Notable among Khmer art are the series of episodic murals situated in the vihara of Wat Bo in Siem Reap province, Cambodia.
Founded at the end of the 18th century, Wat Bo, also known as Wat Rajabo, is one of the oldest surviving Buddhist temples in Cambodia and is renowned for its traditional arts and crafts and music.
Located inside the main vihara of the complex is the painted narrative of the Indian epic of Rama, known as the Reamker in Cambodia. The Reamker is fairly faithful in content to the Indian poet Valmiki’s version, the Ramayana, though many of the proper names have been modified or changed to accommodate differences in the Cambodian language.
In addition, the Reamker contains allusions to both Hinduism and Buddhism since Cambodia is a predominantly Buddhist society. For example, Rama is referred to as both the incarnation of the Hindu god Vishnu and the Buddha.
The paintings of the Reamker at Wat Bo date back to the 19th century. They depict 111 scenes in a “patchwork” arrangement of story panels. Although some of the panels are damaged and in need of repair, the mural is remembered for its unique and vibrant colors that can still be seen today.
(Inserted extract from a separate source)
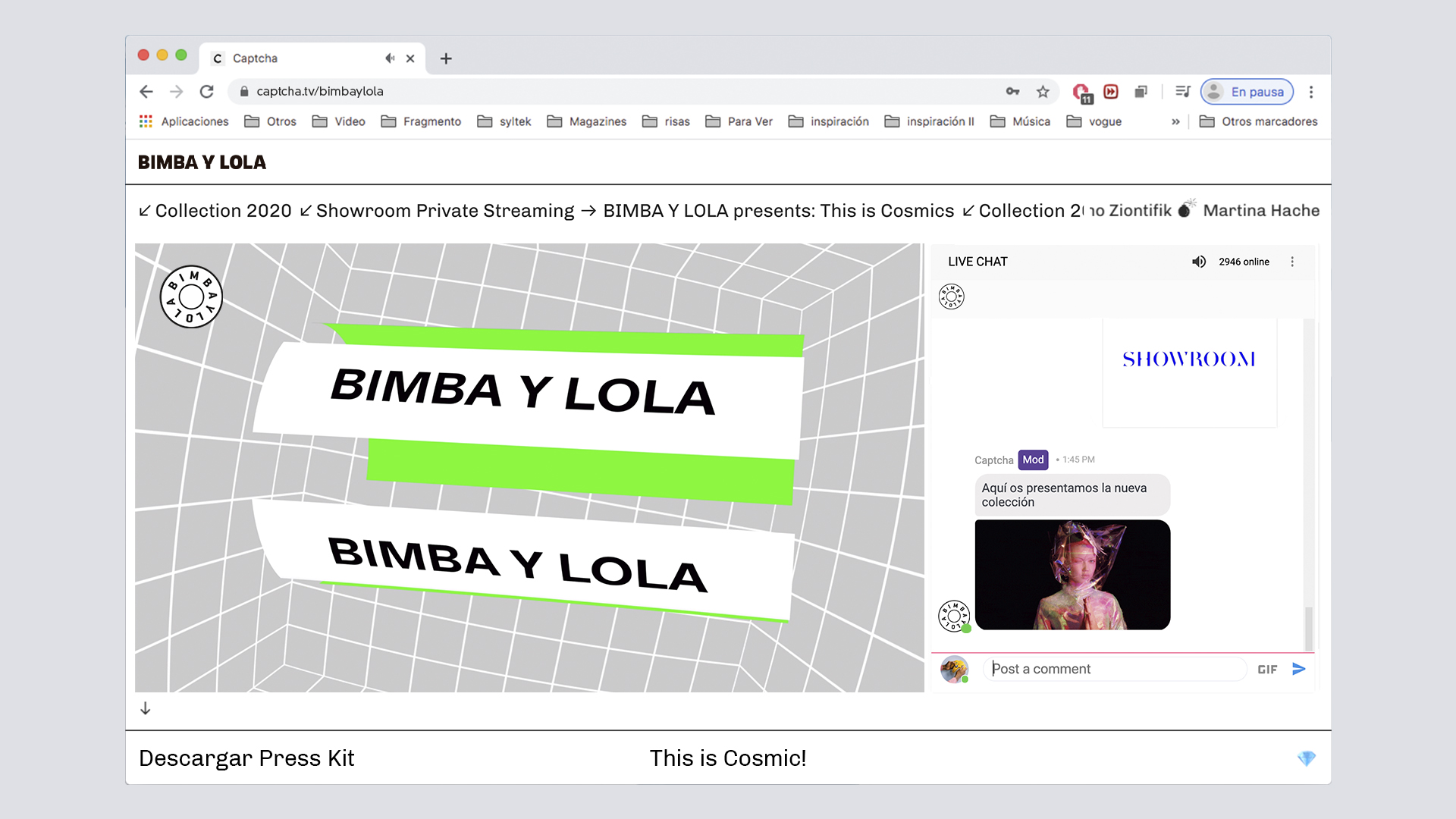Open live chat three-dot options menu
Screen dimensions: 1456x819
1292,262
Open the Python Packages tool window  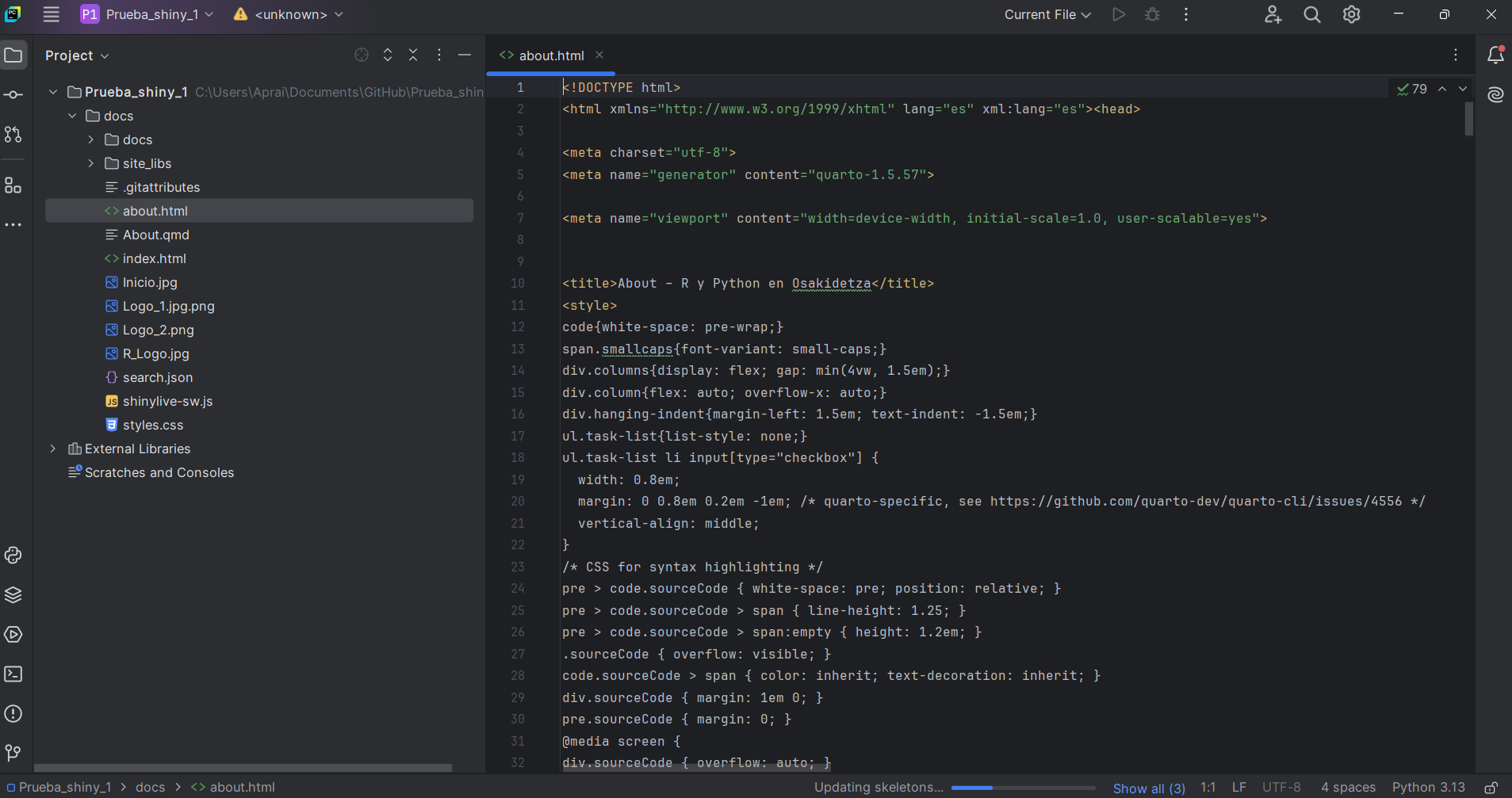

Additionally, there are depictions of Chinese merchants and French colonial officers in the paintings, giving an interesting insight into the historical setting in which the Reamker mural was executed.
The Reamker mural at Wat Bo is an important work of art in that it provides not only a distinctive depiction of Indian culture’s formative role in the country, but also a source for understanding Cambodian sentiment, history, and religion.